Übungstext:

Hodenkrebs:"Sie können immer etwas für den Patienten tun, auch wenn Sie ihn nicht heilen können"

Hodenkrebs: Marcus Hentrich arbeitet als Onkologe im Münchner Rotkreuzklinikum. Zu ihm kommen junge Männer mit der Diagnose: Hodenkrebs.

Marcus Hentrich arbeitet als Onkologe im Münchner Rotkreuzklinikum. Zu ihm kommen junge Männer mit der Diagnose: Hodenkrebs.

(Foto: Alessandra Schellnegger)

Zehn von 100 000 jungen Männern erkranken an Hodenkrebs. Onkologe Marcus Hentrich kümmert sich um Patienten im fortgeschrittenen Stadium.

Von Inga Rahmsdorf

Zu Marcus Hentrich kommen junge Männer, die ihr Leben noch vor sich haben. Manchmal sind es sogar Jugendliche, die zusammen mit ihren Eltern vor dem Arzt sitzen. Mit der Diagnose Hodenkrebs. Gerade die sehr jungen Patienten haben sich meist noch keine Gedanken darüber gemacht, ob sie selbst einmal Kinder bekommen möchten. Hentrich versucht sie dann trotzdem davon zu überzeugen, ihre Spermien einfrieren und lagern zu lassen. Denn er weiß, seine Patienten haben zwar gute Heilungschancen, doch wenn die jungen Männer eine hoch dosierte Chemotherapie bekommen, sind sie hinterher nicht mehr zeugungsfähig.

Dritte Etage im Münchner Rotkreuzklinikum an der Nymphenburger Straße, Abteilung für Innere Medizin. Marcus Hentrich, weißer Kittel, offenes Lachen, ruhige Stimme, bittet in sein Büro. Ein kleines, helles Eckzimmer, in dem ein Schreibtisch, Bücherregale und ein runder Besprechungstisch stehen. Der Chefarzt ist Hämatologe und Onkologe, ein Spezialist für Hodenkrebs und für bösartige Erkrankungen des Lymphgewebes und des Knochenmarks. Tumoren im Hoden treten zwar im Vergleich zu anderen Krebsarten relativ selten auf, besonders oft sind aber junge Menschen betroffen. Bei Männern zwischen 15 und 40 Jahren ist es mit Abstand die häufigste Krebserkrankung. In dieser Altersgruppe erkranken etwa zehn von 100 000 Männern daran.

Datenauszug:
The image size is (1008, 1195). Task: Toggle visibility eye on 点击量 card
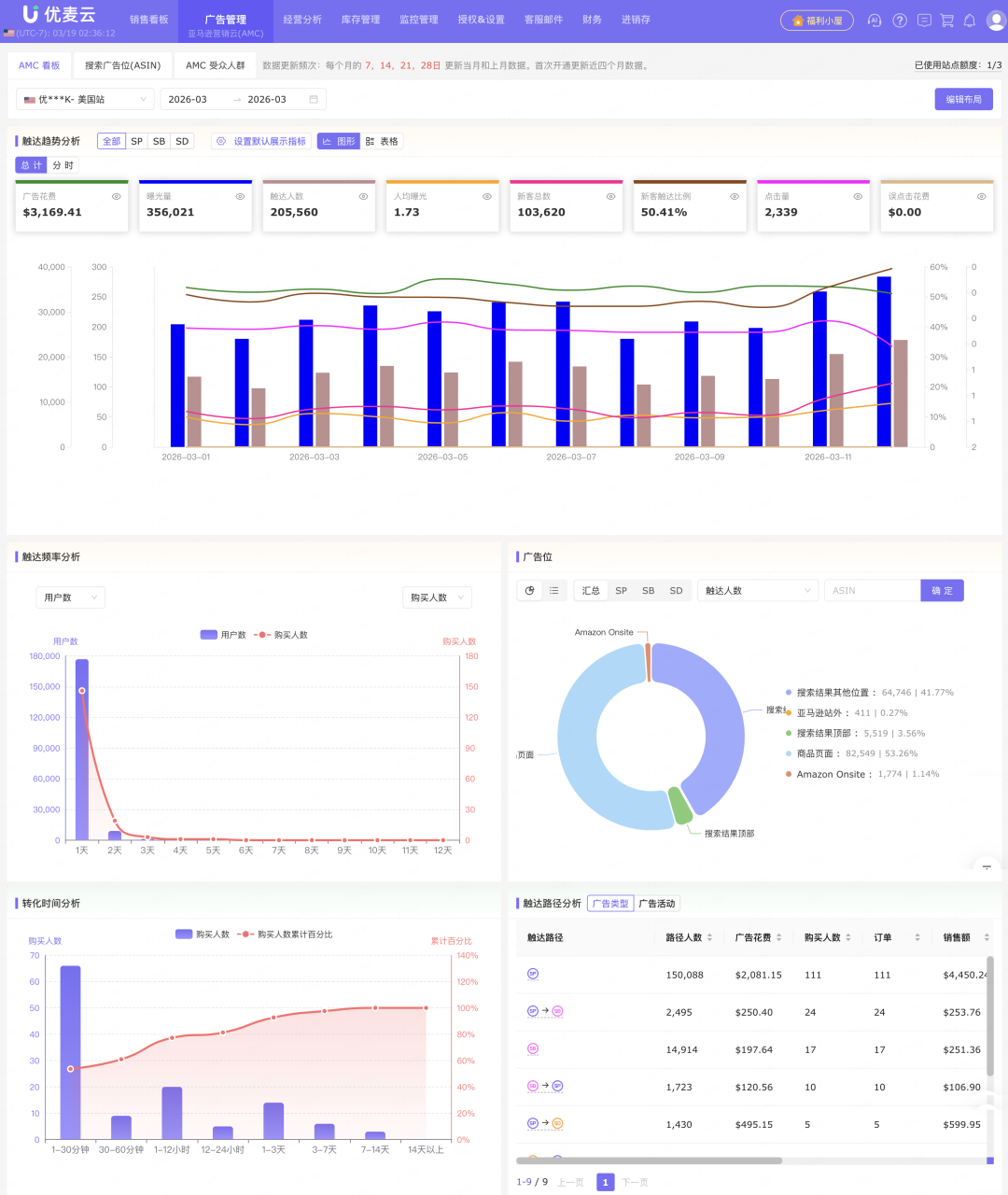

Was zu tun ist:
In welcher Altersgruppe ist Hodenkrebs laut dem Übungstext mit Abstand die häufigste Krebserkrankung bei Männern? Die Daten braucht man für die Bearbeitung nicht.

Ergebnis:
Bei Männern zwischen 15 und 40 Jahren.